Oh no! Another origin story?!

Well, I'd prefer Andersen's story myself but I can understand how such an idea got through into production.

It still doesn't excuse the generic designs of, well everything.
The Snow Queen by Freiheit

*Admittedly, not having the Robber Girl is the part I'm going to miss most.


  1. I think it is so awesomely fascinating that the original keepers and tellers of fairy tales--the diverse women of the world--are rising up with such passion against the capitalistic, white male appropriation of women's tales, from the Grimm brothers to Disney. The fan art, ideas, and discussion is all a big, beautiful folkloric phenomenon in itself. In today's market, women are the biggest spending-decision consumers of fairy tale-based entertainment as well as increasingly taking charge of the creation of film characters, books, television shows, etc. I wonder what this means for the future of folklore's evolution in the global marketplace!

  2. This looks a great initative! I must say, I am disappointed by the changing of the Snow Queen story.
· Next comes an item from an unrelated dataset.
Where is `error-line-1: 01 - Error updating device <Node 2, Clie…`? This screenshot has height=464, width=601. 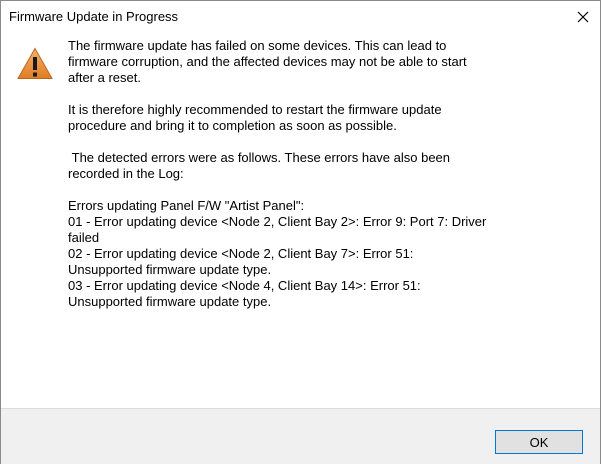 error-line-1: 01 - Error updating device <Node 2, Clie… is located at coordinates (278, 230).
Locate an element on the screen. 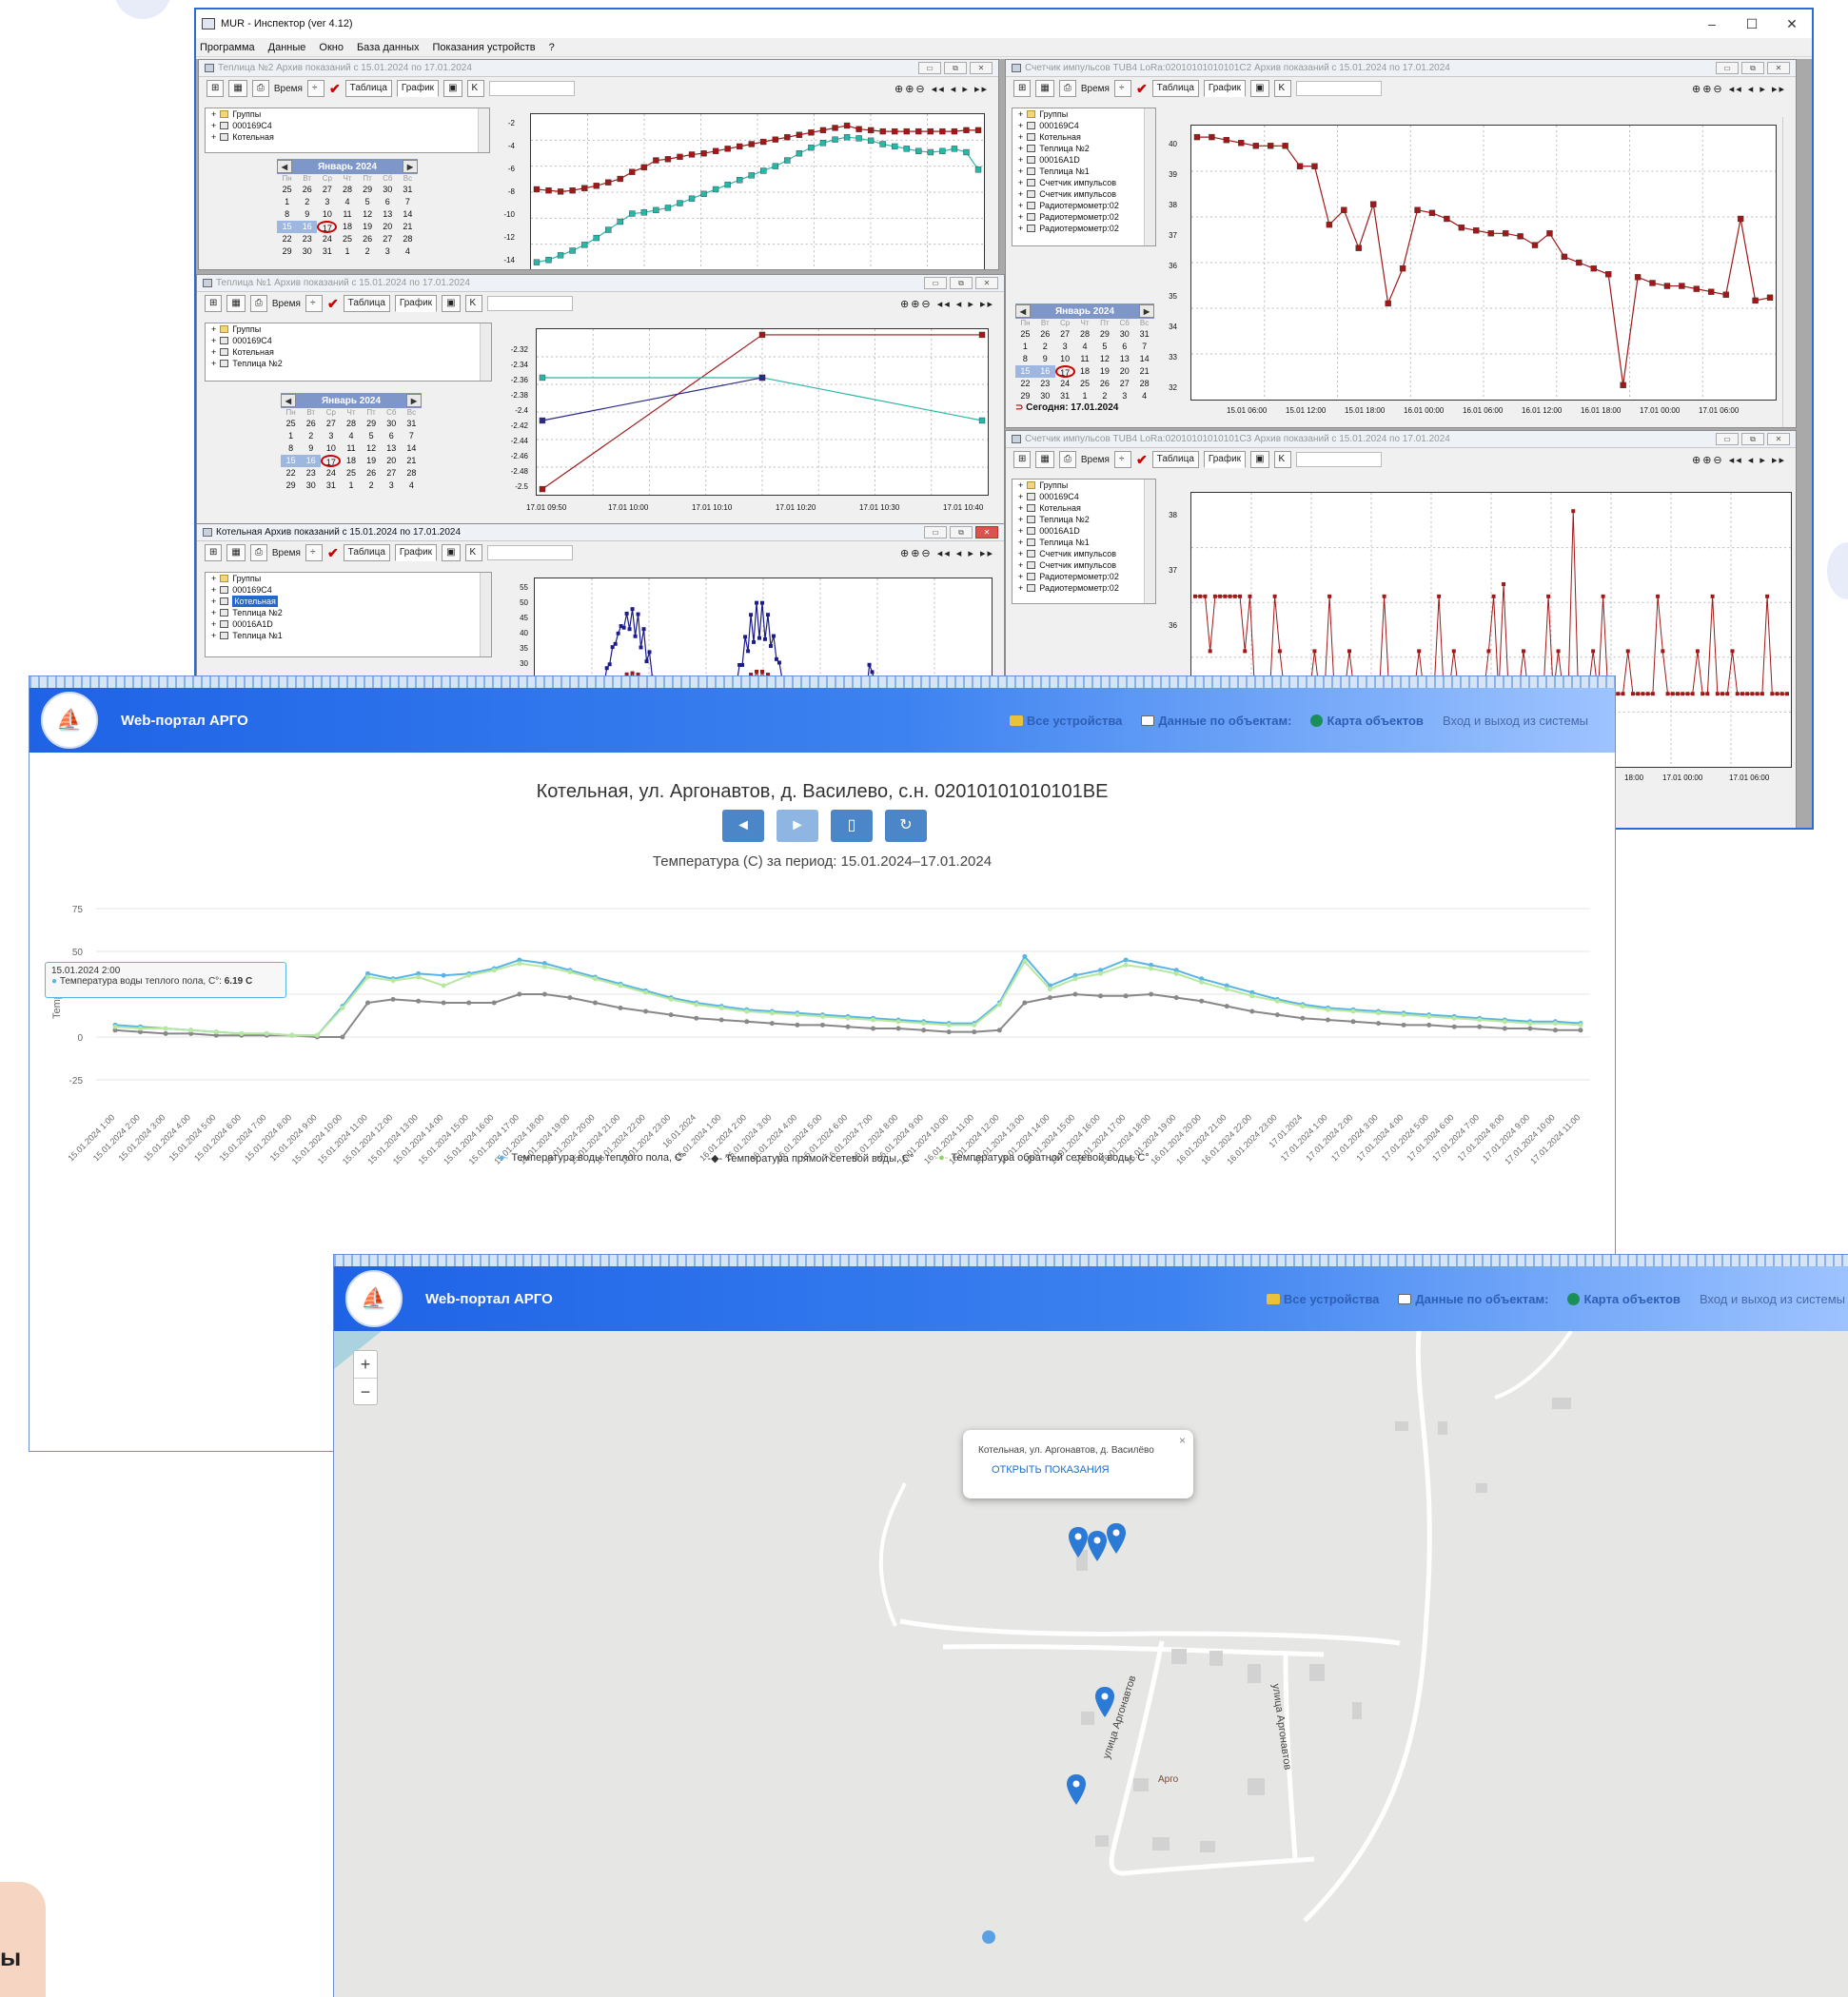  counter-c2-chart is located at coordinates (1484, 263).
I thought the original tale was a true feminist fairytale. I wrote a blogpost on it here:

  3. I think the characters of Frozen could have been Canadian aborigines. With that, if Anna was Canadian aborigine, she will be the first indigenous North American Disney princess since Pocahontas. There has never been any iconic Disney characters from Canada. Or if they were Tibetan, Anna would be the first Chinese/Asian Disney princess since Mulan. Same goes if the characters were Japanese. Anna would be wearing a kimono but not like Mulan's, though. There has never been any iconic Disney characters from Japan. But Frozen is originally from the "Snow Queen", a Danish fairy tale written by Hans Christian Andersen who is from Denmark himself and Disney decided to go with what's based on the story, anyway, perhaps to make it more believable or so.

  4. Disney had to change a lot of the story b/c of the Russian Snow Queen film. Ever since their run in with the japanese Kimba the white Lion, they have walked on egg shells when stories become too similar with other films in production. This happened when dreamworks Road to el Dorado came out, Disney completely started over on Kingdom of the Sun, and it became Emperor's New Groove. So people shouldn't be so harsh on story change, there are tons of production, lawful and sometimes moral underlying reasons for that. This is why stories are often loosely based on original stories. The original story of rapunzel makes her parents the true bad guys... not a good Disney story. Their version was much more appealing. And that is what they go for, appealing. If patents want their kids to learn the original story, then they should pick up a book and read it, but still let their kids enjoy movies without judging. The point of Disney stories are the lessons the characters learn. Each story has a theme, each Princess has something to learn to be that good Princess. If we focus on the negative and how story tellers, animation studios and directors all "get it wrong" then or kids will pick up on this and not be able to enjoy things for themselves. It is Just sad how over scrutinized that we have become in this world.

  5. Anna is a indigenous Saami girl as are other characters in the film. Even though they have white skin Saami people have been colonized and mistreated the same as other indigenous people all over the world. Have people really become so dumb as to believe the world is as simple as white and non-white people?